Mount Vernon Place United Methodist Church and Asbury House is a historic United Methodist church located at 2-10 Mount Vernon Place, Mount Vernon in Baltimore, Maryland. The church "is one of the most photographed buildings in the city, completed in 1872 near the Washington Monument on the site where Francis Scott Key died in 1843. Its sanctuary seats 900 and its rose window is modeled after the one in the Notre Dame Cathedral in Paris."

The church is a Norman-Gothic-style church that was completed in 1872. It was designed by Thomas Dixon, a Baltimore architect and is built of blocks of a unique metabasalt, a green-toned Maryland fieldstone, with brownstone ornamentation. It features three spires.

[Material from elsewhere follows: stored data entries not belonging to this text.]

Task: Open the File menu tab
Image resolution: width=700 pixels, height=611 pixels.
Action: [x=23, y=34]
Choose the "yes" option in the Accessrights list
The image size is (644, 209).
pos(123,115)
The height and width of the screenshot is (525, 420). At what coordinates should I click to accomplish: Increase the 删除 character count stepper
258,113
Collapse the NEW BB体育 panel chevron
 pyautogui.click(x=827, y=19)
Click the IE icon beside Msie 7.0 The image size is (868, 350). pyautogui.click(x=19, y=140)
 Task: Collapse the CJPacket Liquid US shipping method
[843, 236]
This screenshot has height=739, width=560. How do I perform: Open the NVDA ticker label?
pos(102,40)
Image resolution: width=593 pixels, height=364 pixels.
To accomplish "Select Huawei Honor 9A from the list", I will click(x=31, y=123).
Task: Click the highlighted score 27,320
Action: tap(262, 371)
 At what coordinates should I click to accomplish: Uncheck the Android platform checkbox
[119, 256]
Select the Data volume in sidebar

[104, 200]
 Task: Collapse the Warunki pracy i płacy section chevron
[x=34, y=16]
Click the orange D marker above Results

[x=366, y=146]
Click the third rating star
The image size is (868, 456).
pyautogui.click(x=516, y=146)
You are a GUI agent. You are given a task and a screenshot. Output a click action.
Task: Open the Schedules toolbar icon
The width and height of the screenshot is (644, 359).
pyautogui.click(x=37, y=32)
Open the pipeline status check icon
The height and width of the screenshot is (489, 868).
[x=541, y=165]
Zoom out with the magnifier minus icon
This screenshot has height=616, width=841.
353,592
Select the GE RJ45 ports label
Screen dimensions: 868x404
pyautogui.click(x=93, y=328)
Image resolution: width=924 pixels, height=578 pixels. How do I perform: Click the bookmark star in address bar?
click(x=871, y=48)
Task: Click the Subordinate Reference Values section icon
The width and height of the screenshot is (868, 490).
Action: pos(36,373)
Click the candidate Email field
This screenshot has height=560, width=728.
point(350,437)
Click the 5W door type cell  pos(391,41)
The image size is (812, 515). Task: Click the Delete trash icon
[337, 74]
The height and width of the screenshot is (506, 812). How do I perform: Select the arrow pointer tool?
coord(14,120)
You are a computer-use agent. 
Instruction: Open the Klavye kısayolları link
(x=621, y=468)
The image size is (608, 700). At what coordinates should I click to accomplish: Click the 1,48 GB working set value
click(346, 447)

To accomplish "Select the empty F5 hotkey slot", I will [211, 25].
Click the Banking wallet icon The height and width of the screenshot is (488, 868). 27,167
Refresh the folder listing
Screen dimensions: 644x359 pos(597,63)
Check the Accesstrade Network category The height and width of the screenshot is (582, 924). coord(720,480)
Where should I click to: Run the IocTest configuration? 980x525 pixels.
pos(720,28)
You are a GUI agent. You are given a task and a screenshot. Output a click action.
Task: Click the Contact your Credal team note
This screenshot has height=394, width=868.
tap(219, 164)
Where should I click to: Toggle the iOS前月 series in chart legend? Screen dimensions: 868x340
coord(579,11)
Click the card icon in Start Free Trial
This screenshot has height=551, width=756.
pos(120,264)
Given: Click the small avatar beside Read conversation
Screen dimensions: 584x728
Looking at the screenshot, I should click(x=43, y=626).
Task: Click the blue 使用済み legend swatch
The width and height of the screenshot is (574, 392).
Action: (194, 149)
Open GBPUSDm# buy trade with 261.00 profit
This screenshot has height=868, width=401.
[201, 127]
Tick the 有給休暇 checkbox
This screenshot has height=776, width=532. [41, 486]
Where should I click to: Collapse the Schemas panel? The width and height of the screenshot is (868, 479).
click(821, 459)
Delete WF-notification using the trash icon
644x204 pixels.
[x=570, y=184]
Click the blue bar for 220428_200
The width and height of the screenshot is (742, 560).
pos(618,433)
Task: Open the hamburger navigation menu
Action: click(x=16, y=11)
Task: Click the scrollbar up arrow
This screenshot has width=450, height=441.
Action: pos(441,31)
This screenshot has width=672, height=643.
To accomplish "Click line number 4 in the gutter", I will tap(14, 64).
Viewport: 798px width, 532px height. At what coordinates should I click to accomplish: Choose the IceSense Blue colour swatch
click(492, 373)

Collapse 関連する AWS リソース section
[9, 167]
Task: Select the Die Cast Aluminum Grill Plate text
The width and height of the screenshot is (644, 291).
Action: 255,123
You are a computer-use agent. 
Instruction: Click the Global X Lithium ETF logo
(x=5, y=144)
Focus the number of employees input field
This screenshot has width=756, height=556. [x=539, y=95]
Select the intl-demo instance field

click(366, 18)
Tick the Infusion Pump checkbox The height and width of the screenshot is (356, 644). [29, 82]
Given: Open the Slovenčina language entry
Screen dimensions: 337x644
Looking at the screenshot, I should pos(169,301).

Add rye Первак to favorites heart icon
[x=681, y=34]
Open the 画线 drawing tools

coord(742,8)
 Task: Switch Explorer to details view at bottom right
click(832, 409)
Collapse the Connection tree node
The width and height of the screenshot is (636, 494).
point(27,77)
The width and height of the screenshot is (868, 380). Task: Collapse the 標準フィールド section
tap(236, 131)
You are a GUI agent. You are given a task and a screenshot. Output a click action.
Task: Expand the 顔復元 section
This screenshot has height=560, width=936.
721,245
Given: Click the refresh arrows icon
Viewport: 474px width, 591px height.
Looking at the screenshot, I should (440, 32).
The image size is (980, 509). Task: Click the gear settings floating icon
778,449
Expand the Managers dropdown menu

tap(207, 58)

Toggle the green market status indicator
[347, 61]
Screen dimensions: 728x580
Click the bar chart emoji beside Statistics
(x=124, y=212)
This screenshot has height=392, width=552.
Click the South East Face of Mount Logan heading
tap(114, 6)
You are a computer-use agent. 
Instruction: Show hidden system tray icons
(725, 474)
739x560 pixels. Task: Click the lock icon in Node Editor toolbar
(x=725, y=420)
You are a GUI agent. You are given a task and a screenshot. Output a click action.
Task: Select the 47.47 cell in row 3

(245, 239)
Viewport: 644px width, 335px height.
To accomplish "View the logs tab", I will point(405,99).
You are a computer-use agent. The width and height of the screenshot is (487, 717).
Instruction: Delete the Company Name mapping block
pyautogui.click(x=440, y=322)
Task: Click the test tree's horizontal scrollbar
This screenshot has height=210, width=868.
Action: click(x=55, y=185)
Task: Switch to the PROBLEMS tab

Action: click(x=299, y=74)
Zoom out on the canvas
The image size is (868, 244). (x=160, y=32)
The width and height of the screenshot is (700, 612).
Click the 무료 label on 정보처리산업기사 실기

Mount Vernon Place United Methodist Church and Asbury House was listed on the National Register of Historic Places in 1971. It is a contributing building in the Mount Vernon Place Historic District, a National Historic Landmark District designated in 1971.

Baltimore architects Niernsee & Neilson designed the Asbury House, and it was built around 1850. In 1893 it became home of George von Lingen, the German consul in Baltimore. Von Lingen renovated its second floor library, which has a ceiling painting and intricate carvings done by German workers.

In 2020, Baltimore's Planning Commission approved a subdivision of the church vs. house properties.

This was sought by a developer with plans to sell the Asbury House, but with arguably vague plans for the church itself. The split was criticized, on grounds that the continuing preservation of the church proper would be threatened, with less asset value to ensure its maintenance. It was argued that the property should instead be donated to a local or national preservation-focused nonprofit which could handle the preservation requirements.

The subdivision was overturned, disallowed by Baltimore Circuit Judge Jeannie Hong, in a ruling that was the third reversal of a Planning Commission decision in 18 months.

In July 2025, a nonprofit organization called UNITE Mount Vernon acquired the church. It "envision[ed] a multifunctional site . . . an emphasis on public event space and commercial uses." Elizabeth Bonner, a local preservationist, acquired Asbury House.

Mount Vernon Place United Methodist Church should not be confused with another church of the same name in Washington, DC, which served as the national representative congregation for the Methodist Episcopal Church, South from 1850 to 1939.